Hey,
Check this out:
############################
Machine machine = LocalMachine.open();
TraversalSource jdbc =
Gremlin.traversal(machine).
withProcessor(PipesProcessor.class).
withStructure(JDBCStructure.class,
Map.of(JDBCStructure.JDBC_CONNECTION, "jdbc:h2:/tmp/test"));
System.out.println(jdbc.db().values("people").as("x”).
db().values("addresses").as("y").has("name",
__.path("x").by("name")).
path("x", "y").toList());
System.out.println(“\n\n”)
System.out.println(jdbc.db().values("people").as("x”).
db().values("addresses").as("y").has("name",
__.path("x").by("name")).
path("x", "y").explain().toList());
############################
[[{NAME=marko, AGE=29}, {CITY=santa fe, NAME=marko}], [{NAME=josh, AGE=32},
{CITY=san jose, NAME=josh}]]
[Original [db, values(people)@x, db,
values(addresses)@y, hasKeyValue(name,[path(x,[value(name)])]), path(x,y,|)]
JDBCStrategy [db(<database#conn9:
url=jdbc:h2:/tmp/test user=>), values(people)@x, db(<database#conn10:
url=jdbc:h2:/tmp/test user=>), values(addresses)@y,
hasKeyValue(name,[path(x,[value(name)])]), path(x,y,|)]
JDBCQueryStrategy [jdbc:sql(conn9: url=jdbc:h2:/tmp/test
user=,x,y,SELECT x.*, y.* FROM people AS x, addresses AS y WHERE x.name=y.name)]

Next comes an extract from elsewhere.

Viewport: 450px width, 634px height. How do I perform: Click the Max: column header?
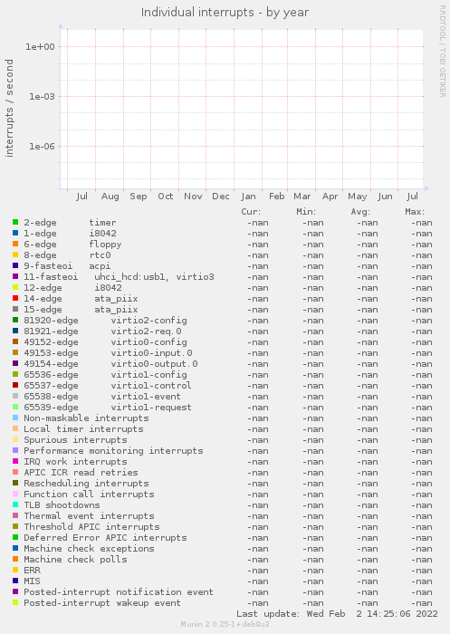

PipesStrategy [jdbc:sql(conn9: url=jdbc:h2:/tmp/test
user=,x,y,SELECT x.*, y.* FROM people AS x, addresses AS y WHERE x.name=y.name)]
CoefficientStrategy [jdbc:sql(conn9: url=jdbc:h2:/tmp/test
user=,x,y,SELECT x.*, y.* FROM people AS x, addresses AS y WHERE x.name=y.name)]
CoefficientVerificationStrategy [jdbc:sql(conn9: url=jdbc:h2:/tmp/test
user=,x,y,SELECT x.*, y.* FROM people AS x, addresses AS y WHERE x.name=y.name)]
-------------------------------
Compilation [FlatMapInitial]
Execution Plan [PipesProcessor] [InitialStep[FlatMapInitial]]]
I basically look for a db.values.db.values.has-pattern in the bytecode and if I
find it, I try and roll it into a single provider-specific instruction that
does a SELECT query.
Here is JDBCQueryStrategy (its ghetto and error prone, but I just wanted to get
the basic concept working):
https://github.com/apache/tinkerpop/blob/7142dc16d8fc81ad8bd4090096b42e5b9b1744f4/java/machine/structure/jdbc/src/main/java/org/apache/tinkerpop/machine/structure/jdbc/strategy/JDBCQueryStrategy.java
<https://github.com/apache/tinkerpop/blob/7142dc16d8fc81ad8bd4090096b42e5b9b1744f4/java/machine/structure/jdbc/src/main/java/org/apache/tinkerpop/machine/structure/jdbc/strategy/JDBCQueryStrategy.java>
Here is SqlFlatMapStep (hyper-ghetto… but whateva’):
https://github.com/apache/tinkerpop/blob/7142dc16d8fc81ad8bd4090096b42e5b9b1744f4/java/machine/structure/jdbc/src/main/java/org/apache/tinkerpop/machine/structure/jdbc/function/flatmap/SqlFlatMap.java
<https://github.com/apache/tinkerpop/blob/7142dc16d8fc81ad8bd4090096b42e5b9b1744f4/java/machine/structure/jdbc/src/main/java/org/apache/tinkerpop/machine/structure/jdbc/function/flatmap/SqlFlatMap.java>
Na na!,
Marko.
http://rredux.com <http://rredux.com/>
> On Apr 29, 2019, at 11:50 AM, Marko Rodriguez <[email protected]> wrote:
>
> Hello Kuppitz,
>
>> I don't think it's a good idea to keep this mindset for TP4; NULLs are too
>> important in RDBMS. I don't know, maybe you can convince SQL people that
>> dropping a value is the same as setting its value to NULL. It would work
>> for you and me and everybody else who's familiar with Gremlin, but SQL
>> people really love their NULLs….
>
> Hmm……. I don’t like nulls. Perhaps with time a clever solution will emerge.
> ????
>
>> I'd prefer to just have special accessors for these. E.g. g.V().meta("id").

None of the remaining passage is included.